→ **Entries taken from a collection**

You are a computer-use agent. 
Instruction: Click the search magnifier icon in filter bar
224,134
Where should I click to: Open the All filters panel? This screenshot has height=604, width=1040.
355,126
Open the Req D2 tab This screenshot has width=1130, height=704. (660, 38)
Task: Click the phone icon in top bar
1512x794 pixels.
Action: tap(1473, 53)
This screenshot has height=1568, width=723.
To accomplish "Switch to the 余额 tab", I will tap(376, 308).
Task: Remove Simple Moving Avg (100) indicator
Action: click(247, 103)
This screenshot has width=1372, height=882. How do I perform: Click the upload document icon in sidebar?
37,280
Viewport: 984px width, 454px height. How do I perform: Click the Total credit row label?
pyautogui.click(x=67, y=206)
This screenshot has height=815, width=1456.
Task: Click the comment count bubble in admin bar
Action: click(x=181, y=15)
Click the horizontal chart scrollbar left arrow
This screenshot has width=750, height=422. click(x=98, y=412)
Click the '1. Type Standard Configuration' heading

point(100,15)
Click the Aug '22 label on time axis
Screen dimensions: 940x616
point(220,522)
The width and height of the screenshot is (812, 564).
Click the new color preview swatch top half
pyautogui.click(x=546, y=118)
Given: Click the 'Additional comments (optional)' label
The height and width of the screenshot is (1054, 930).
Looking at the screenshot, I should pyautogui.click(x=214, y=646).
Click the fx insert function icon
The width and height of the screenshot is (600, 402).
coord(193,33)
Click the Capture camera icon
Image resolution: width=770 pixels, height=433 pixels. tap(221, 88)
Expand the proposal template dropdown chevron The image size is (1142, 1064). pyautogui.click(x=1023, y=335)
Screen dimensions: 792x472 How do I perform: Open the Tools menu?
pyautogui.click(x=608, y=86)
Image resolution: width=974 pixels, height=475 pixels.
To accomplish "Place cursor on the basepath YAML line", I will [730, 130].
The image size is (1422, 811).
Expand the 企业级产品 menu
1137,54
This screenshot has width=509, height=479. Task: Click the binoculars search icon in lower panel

→ **Exercise directions**
Each line above needs to be returned exactly as it is.

→ **Solution for this task**
You are a computer-use agent. 
Instruction: Click the search magnifier icon in filter bar
224,134
Where should I click to: Open the All filters panel? This screenshot has height=604, width=1040.
355,126
Open the Req D2 tab This screenshot has width=1130, height=704. (660, 38)
Task: Click the phone icon in top bar
1512x794 pixels.
Action: tap(1473, 53)
This screenshot has height=1568, width=723.
To accomplish "Switch to the 余额 tab", I will tap(376, 308).
Task: Remove Simple Moving Avg (100) indicator
Action: click(247, 103)
This screenshot has width=1372, height=882. How do I perform: Click the upload document icon in sidebar?
37,280
Viewport: 984px width, 454px height. How do I perform: Click the Total credit row label?
pyautogui.click(x=67, y=206)
This screenshot has height=815, width=1456.
Task: Click the comment count bubble in admin bar
Action: click(x=181, y=15)
Click the horizontal chart scrollbar left arrow
This screenshot has width=750, height=422. click(x=98, y=412)
Click the '1. Type Standard Configuration' heading

point(100,15)
Click the Aug '22 label on time axis
Screen dimensions: 940x616
point(220,522)
The width and height of the screenshot is (812, 564).
Click the new color preview swatch top half
pyautogui.click(x=546, y=118)
Given: Click the 'Additional comments (optional)' label
The height and width of the screenshot is (1054, 930).
Looking at the screenshot, I should pyautogui.click(x=214, y=646).
Click the fx insert function icon
The width and height of the screenshot is (600, 402).
coord(193,33)
Click the Capture camera icon
Image resolution: width=770 pixels, height=433 pixels. tap(221, 88)
Expand the proposal template dropdown chevron The image size is (1142, 1064). pyautogui.click(x=1023, y=335)
Screen dimensions: 792x472 How do I perform: Open the Tools menu?
pyautogui.click(x=608, y=86)
Image resolution: width=974 pixels, height=475 pixels.
To accomplish "Place cursor on the basepath YAML line", I will [730, 130].
The image size is (1422, 811).
Expand the 企业级产品 menu
1137,54
This screenshot has width=509, height=479. Task: Click the binoculars search icon in lower panel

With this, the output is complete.